Occasionally there are games that come out here and there that took place in the middle ages and had dragons and all, but there weren't a lot of them in general. So of course, your enemies in the castle include a bunch of knights in colorful armor, although the graphics weren't that great, even for back then, although they were, for the most part, pretty small, as a lot of objects are crammed into each screen. You have to find all eight pieces of a door in order to make it to the next level in order to (hopefully) eventually rescue the maiden.

Included in each level are a lot of battleaxes and all that can be picked up along ye merry way for bonus points. Enemies can also pour out of spots, a la Gauntlet (another game set in the "wizards and warriors" type of time period), which can be difficult to get through, but you have a magic sword of a smart bomb that will wipe out everything onscreen for several seconds. Occasionally an additional sword will also appear (marked by a musical score) that you can pick up as well (if you can catch it before it disappears), and you've got your trusty crossbow to fire at the enemy knights to clear them out.

It's even a pleasant journey throughout, as the game's got a lot of good music, although it's like Dig Dug, where the moment you stop, the music will too. But if you keep on moving, you'll go through several musical movements, which I was surprised at how good they are, coming from a company I had never heard of, as you collect all the door pieces to get to the next level.

Once a level is complete, you'll receive a brief interlude with your dashing (or not; heh) knight about to ascend some stairs to the next level...but actually, he does these hilarious bunny hops up the steps. Time after time, in my mind, this "BADANG! BADANG! BADANG!" noise would be heard as I imagined the clanging of the guy's armor as he bounced his way up the steps. Too bad they didn't add that in, although it's still pretty funny anyway to watch.

So, with all of this sounding great, why didn't I rate it as an 8 or a 9? Well, the blasted difficulty level hurts it a bit. For the most part, you won't have enough time to get through a level, even if you ignore picking up the nice, scattered bonus of knightly items, and then suddenly you'll notice your bonus is down to only 200 (which 100 points is deducted every few seconds), and then suddenly you're dead, due to running out of time. Oh sure, you'll get a big bonus by getting the last door piece and collecting almost every bonus point possible when the bonus resets when your next knight comes into play -- since you were very close to the last piece when time ran out -- but that won't bring your guy back.

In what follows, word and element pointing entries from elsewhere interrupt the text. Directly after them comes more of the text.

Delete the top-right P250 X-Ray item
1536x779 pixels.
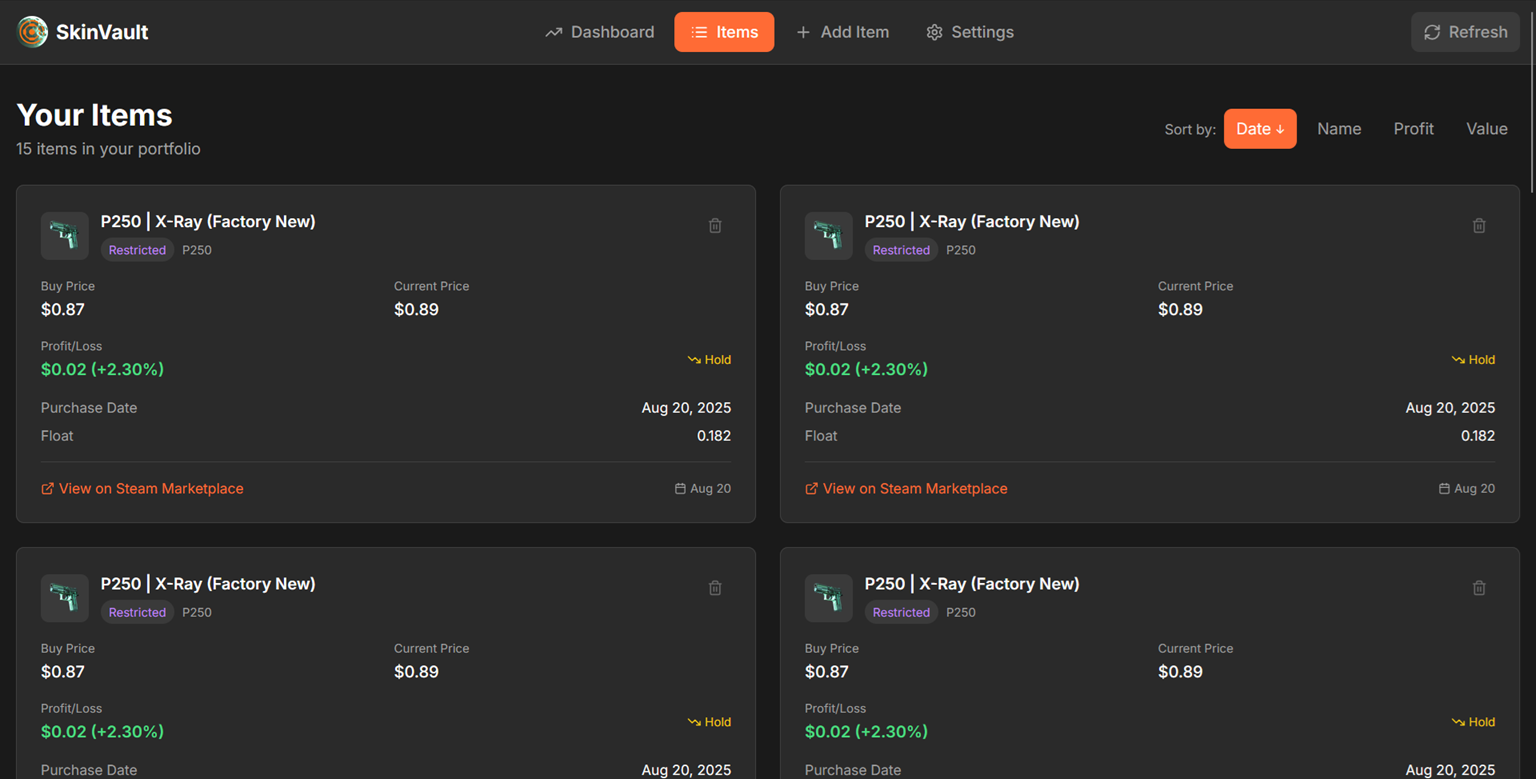pos(1479,226)
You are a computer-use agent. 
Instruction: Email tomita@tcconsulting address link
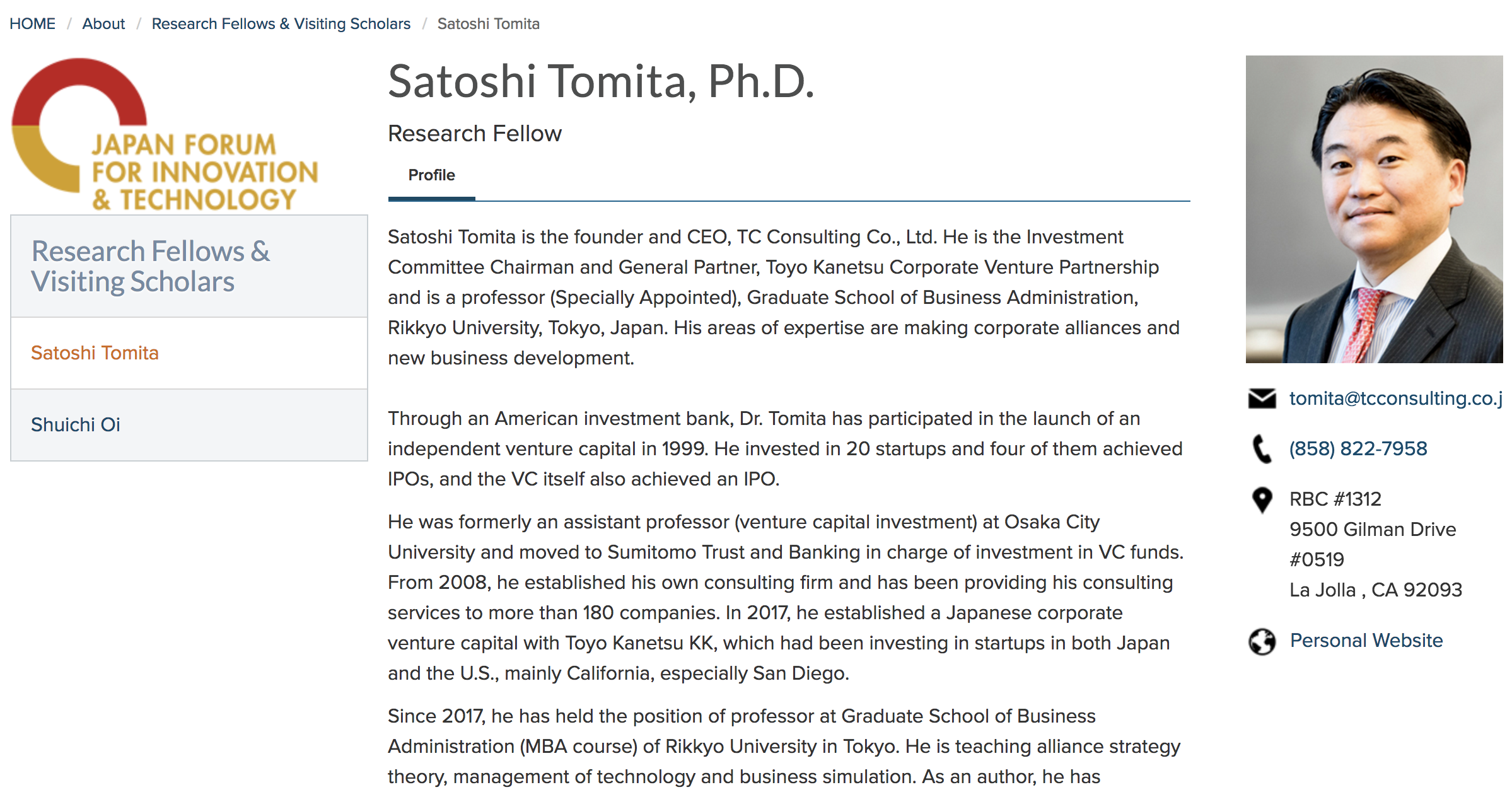pyautogui.click(x=1395, y=398)
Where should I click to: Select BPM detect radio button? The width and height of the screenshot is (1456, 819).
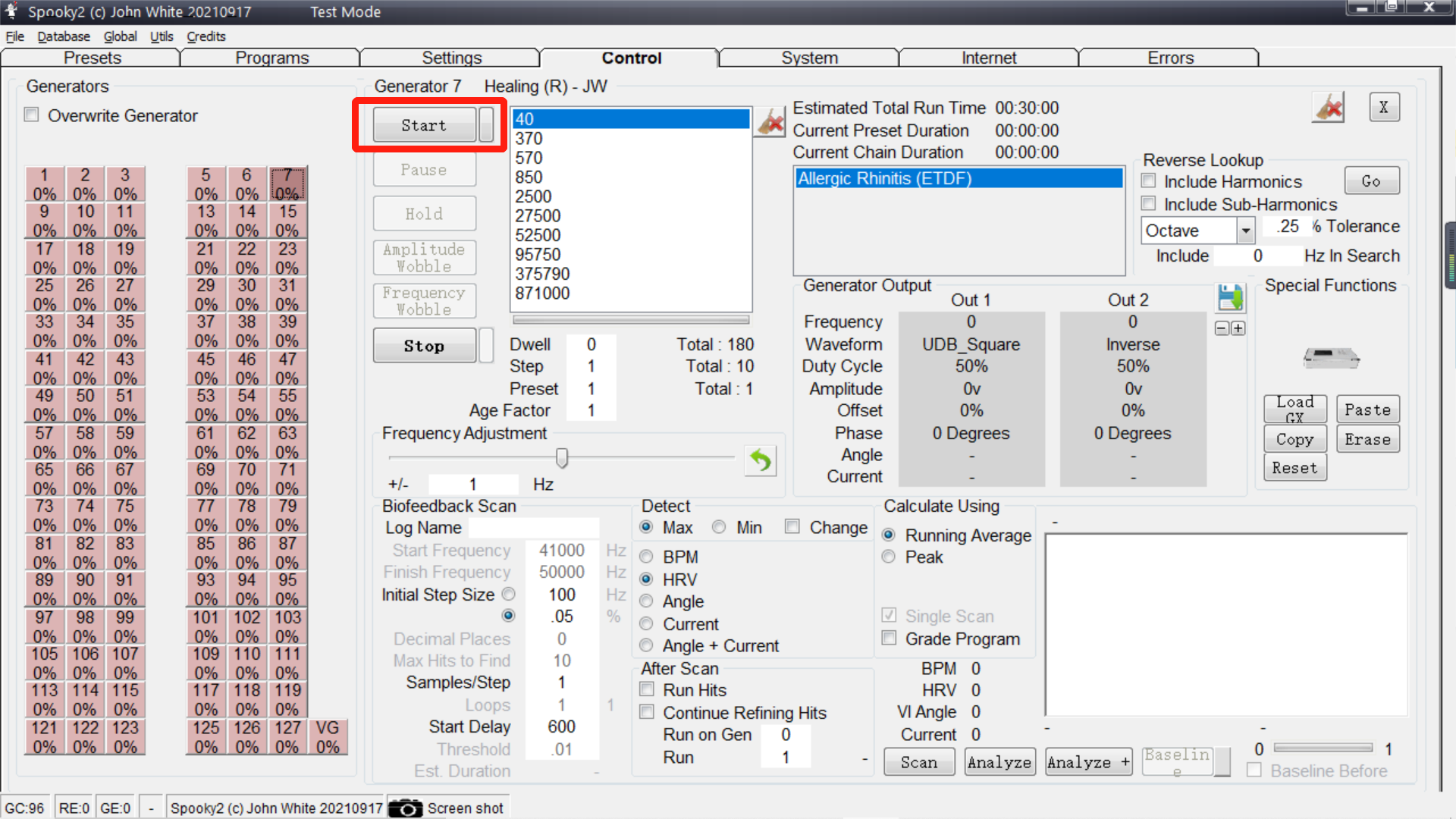[647, 557]
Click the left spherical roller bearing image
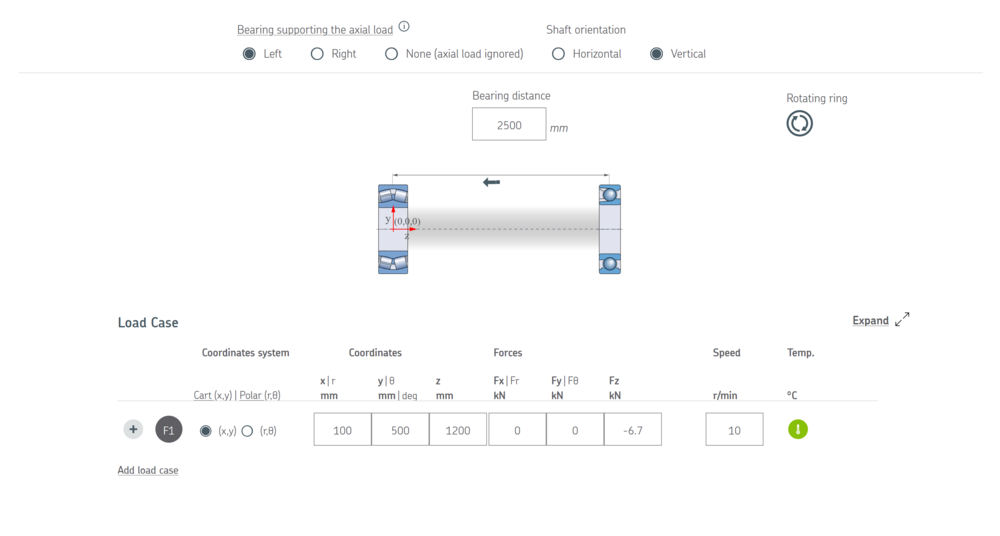 (393, 229)
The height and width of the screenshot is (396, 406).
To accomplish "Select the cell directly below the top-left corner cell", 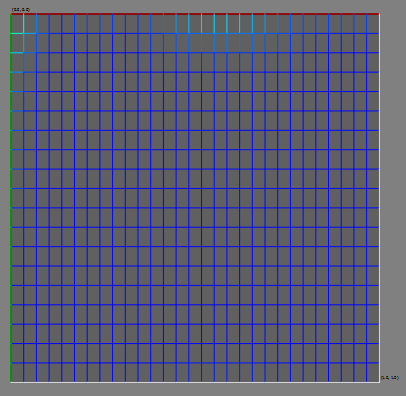I will [18, 43].
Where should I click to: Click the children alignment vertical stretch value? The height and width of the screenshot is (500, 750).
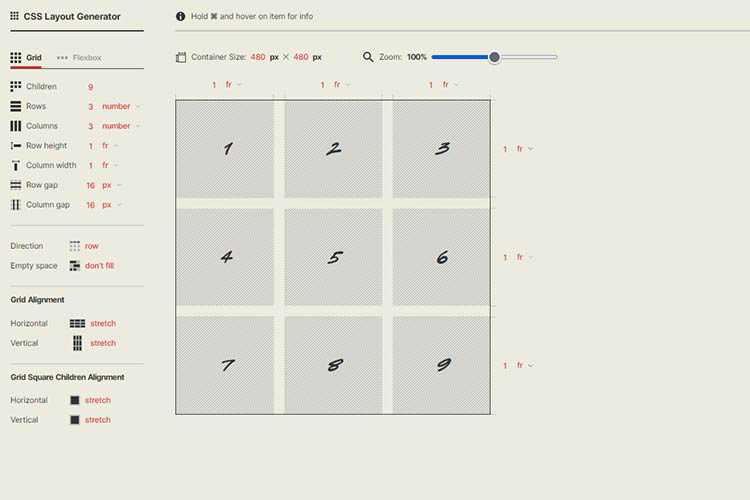tap(97, 420)
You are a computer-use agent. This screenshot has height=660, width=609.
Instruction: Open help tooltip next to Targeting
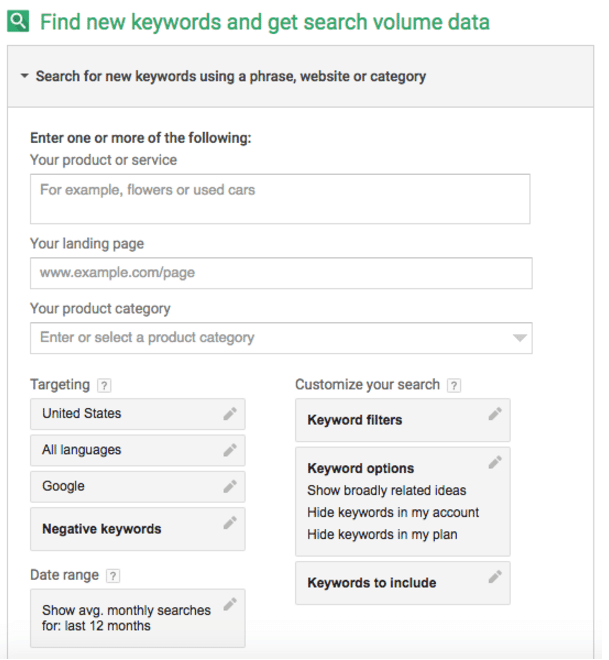105,385
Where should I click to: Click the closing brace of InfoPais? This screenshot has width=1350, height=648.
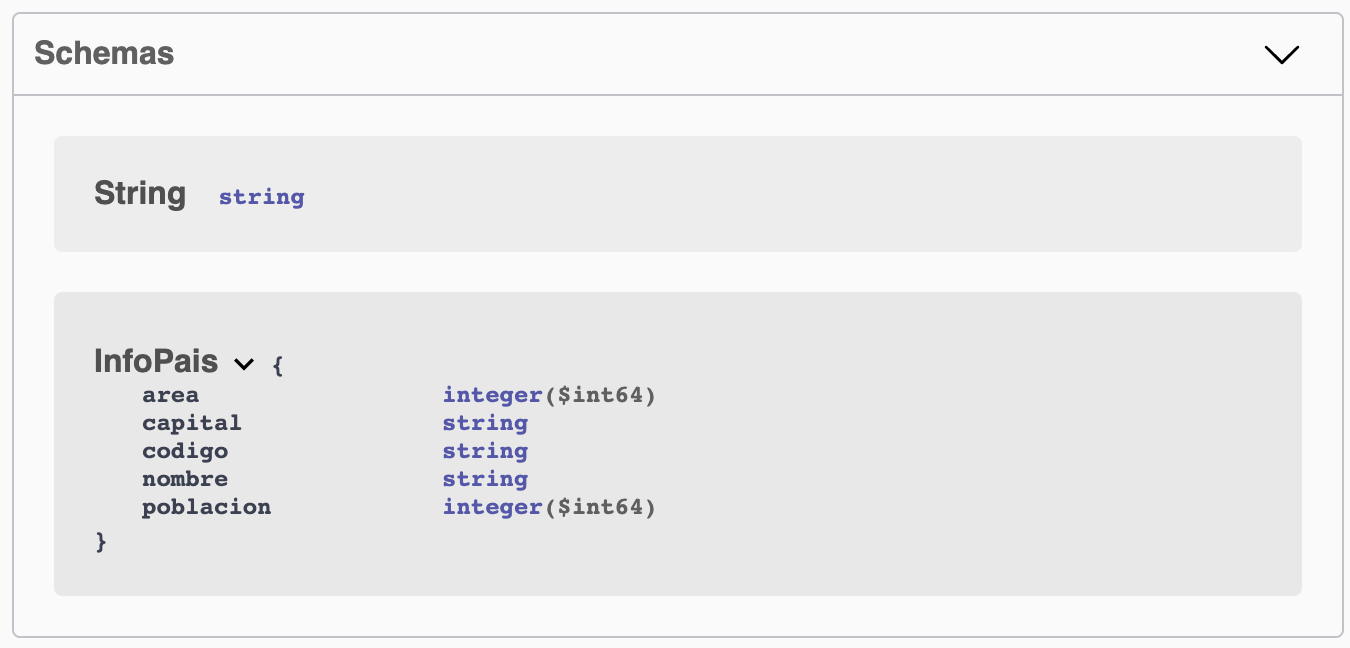pyautogui.click(x=100, y=541)
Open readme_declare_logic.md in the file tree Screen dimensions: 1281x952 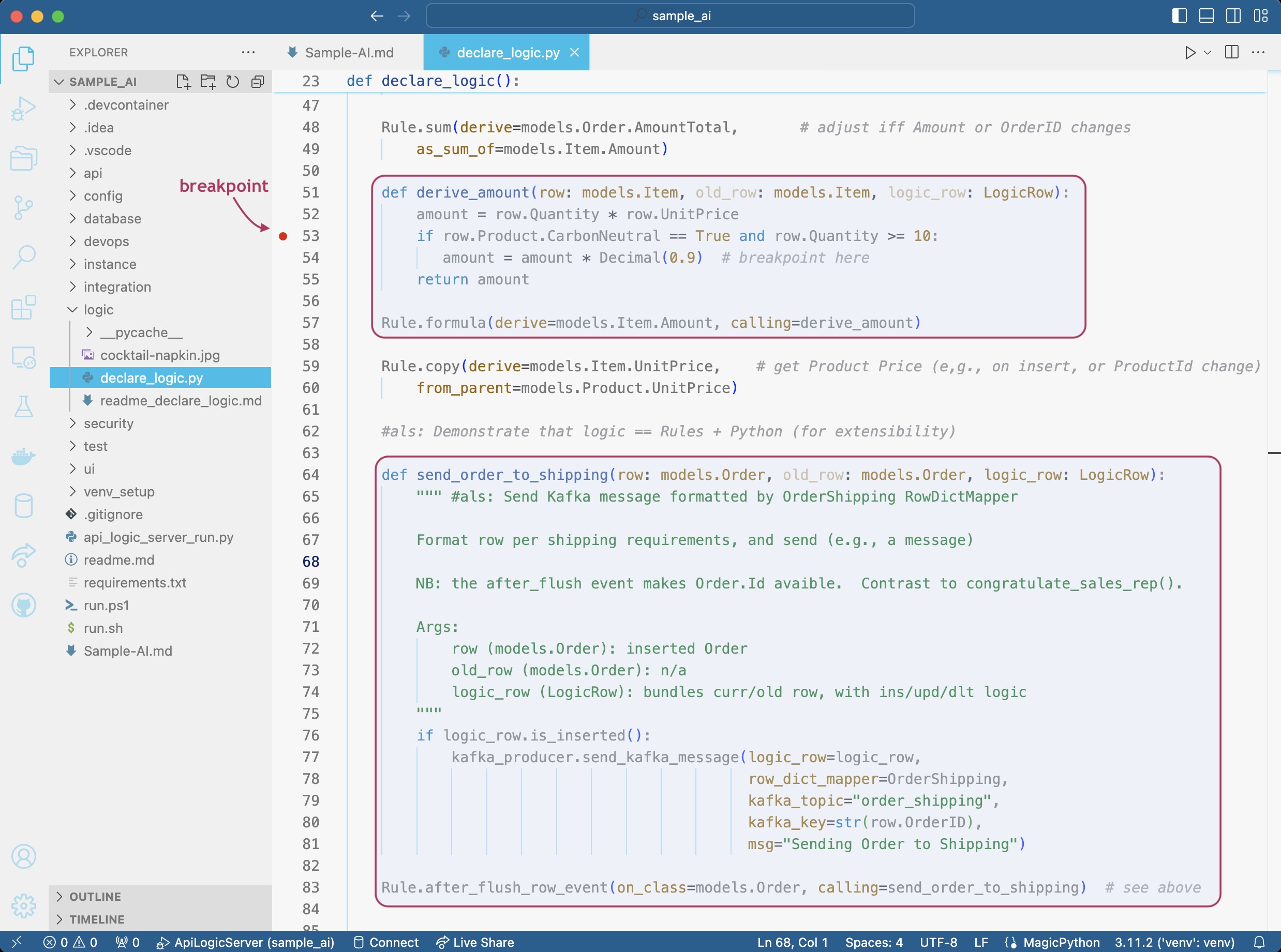coord(181,401)
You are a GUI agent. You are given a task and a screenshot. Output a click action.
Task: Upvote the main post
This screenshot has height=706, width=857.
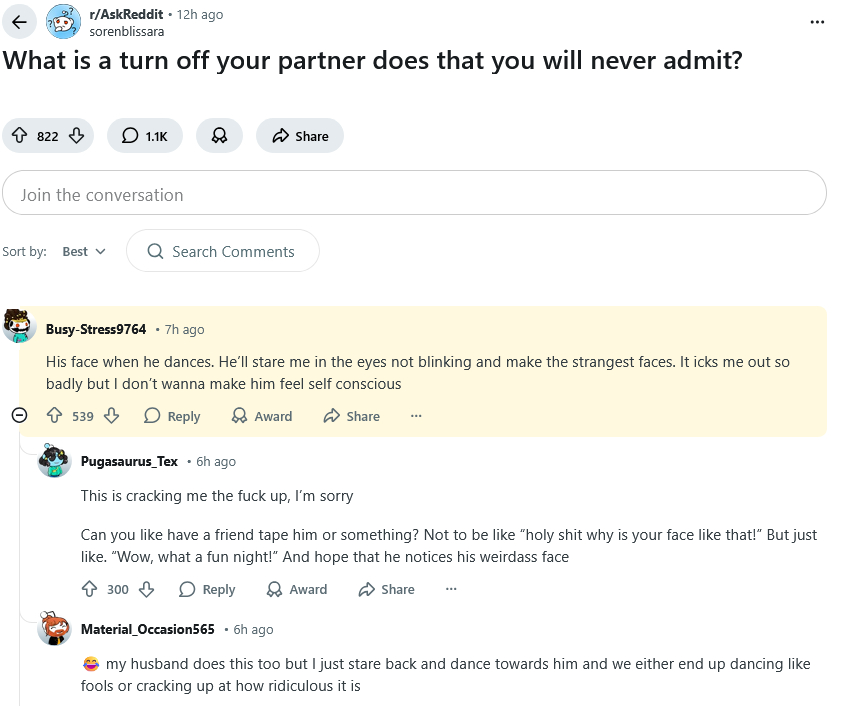(x=19, y=136)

I've also lost a lot of lives by running down corridors behind the enemy knights, mistakenly thinking that they won't shoot their crossbows behind them, which is wrong, and then it's too late to turn around and try to outrun that crossbow projectile down that long corridor (which you can't shoot it to cancel it out, either), it'll catch you. (Plus those shots are tiny dots, which can be hard to spot, which you might not even see them coming, and some of the knights take two hits to kill as well.)

Also, there might not be enough magic swords to get you through all six levels, especially with NO continuances, which is a HUGE rip-off, as I doubt that many even better than average players couldn't get to the end -- even after multiple plays -- especially when you get to a level that you're not familiar with, and you don't know the layout: the fourth level has one very long dead-end corridor that contains several door pieces, which is best to save it for last. However, it's one of the closest passageways to your knight when you first enter the level, and it will take several times of going through the game before you can figure this out.

All of this makes me wonder of how this game did at the few local arcades that it made it to; I can just imagine what few lucky kids deciding to take their chances with this unheard of game, rather than Robotron and all, had their allowances cleaned out in no time flat. It also might make you wonder what else Jetsoft could have been capable of coming up with later as well, had they survived the crash...hell, so much, I couldn't even think of many sarcastic things to say here (making this my most boring review ever!).